While attached to the French Army with the Chasseurs Alpine, he qualified as a skier. He volunteered to serve in a special detachment to aid Finland after the Soviet invasion in 1940. With his skiing experience suited for the Winter War, he was made a platoon leader, but the mission was aborted before embarking due to Finland’s defeat.
He served as a staff liaison officer to the French Army during the Norway campaign, for which he earned the Croix de Guerre. The next four years were taken up by an appointment to the War Office and as an instructor for an Officer Cadet Training Unit.
He was second-in-command for the 8th Battalion, Middlesex Regiment, which would be redesignated the 1st Battalion after the original had been destroyed in the Battle of Hong Kong. He was elevated to commanding officer of the 1st Middlesex in April 1944. The unit became the machine gun battalion for the 15th Scottish Division, which deployed to France three months later.
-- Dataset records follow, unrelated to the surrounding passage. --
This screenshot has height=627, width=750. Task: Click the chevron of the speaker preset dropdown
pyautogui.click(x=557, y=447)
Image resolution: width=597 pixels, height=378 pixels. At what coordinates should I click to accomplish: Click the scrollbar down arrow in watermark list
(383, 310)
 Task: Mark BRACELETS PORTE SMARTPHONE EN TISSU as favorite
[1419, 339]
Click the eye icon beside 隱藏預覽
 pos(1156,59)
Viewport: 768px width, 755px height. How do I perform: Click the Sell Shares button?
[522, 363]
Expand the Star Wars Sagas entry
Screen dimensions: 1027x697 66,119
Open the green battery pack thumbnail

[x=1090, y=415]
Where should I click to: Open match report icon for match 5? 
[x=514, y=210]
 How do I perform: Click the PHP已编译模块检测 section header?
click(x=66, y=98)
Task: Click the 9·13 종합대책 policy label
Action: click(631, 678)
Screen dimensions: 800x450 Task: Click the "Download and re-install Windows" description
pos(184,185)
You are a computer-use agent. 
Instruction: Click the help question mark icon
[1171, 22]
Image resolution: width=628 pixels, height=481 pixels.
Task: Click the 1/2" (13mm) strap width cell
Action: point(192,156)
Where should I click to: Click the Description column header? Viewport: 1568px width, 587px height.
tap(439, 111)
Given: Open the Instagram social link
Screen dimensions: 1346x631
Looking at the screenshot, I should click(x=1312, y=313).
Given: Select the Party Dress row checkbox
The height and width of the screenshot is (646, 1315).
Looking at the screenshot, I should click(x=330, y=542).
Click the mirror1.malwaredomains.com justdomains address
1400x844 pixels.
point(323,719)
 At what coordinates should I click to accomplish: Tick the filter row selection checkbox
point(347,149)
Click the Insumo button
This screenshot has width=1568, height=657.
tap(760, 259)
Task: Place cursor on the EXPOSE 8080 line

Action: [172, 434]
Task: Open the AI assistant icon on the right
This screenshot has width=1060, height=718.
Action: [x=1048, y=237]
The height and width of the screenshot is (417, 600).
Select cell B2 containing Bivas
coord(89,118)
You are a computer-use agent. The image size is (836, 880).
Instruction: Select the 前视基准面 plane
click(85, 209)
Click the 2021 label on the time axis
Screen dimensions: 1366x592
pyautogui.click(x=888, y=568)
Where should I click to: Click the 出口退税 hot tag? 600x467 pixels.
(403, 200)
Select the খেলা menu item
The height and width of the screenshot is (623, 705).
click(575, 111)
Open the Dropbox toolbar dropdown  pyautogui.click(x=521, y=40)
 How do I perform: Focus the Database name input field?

He was killed in action on 8 February 1945 during the invasion of the Rhine. His obituary in the regimental journal, The Die-Hards, read:
Of his service in Normandy. Belgium and Holland. I am unable to write as I have no first-hand knowledge. But like all his friends, I have heard stories of his bravery, of how he would spend all his time visiting his forward platoons. He would appear during” the heaviest periods of enemy shelling and mortaring, absolutely cool and unperturbed, smoking his pipe and quietly giving words of encouragement. All this to the great alarm of everybody for his safety.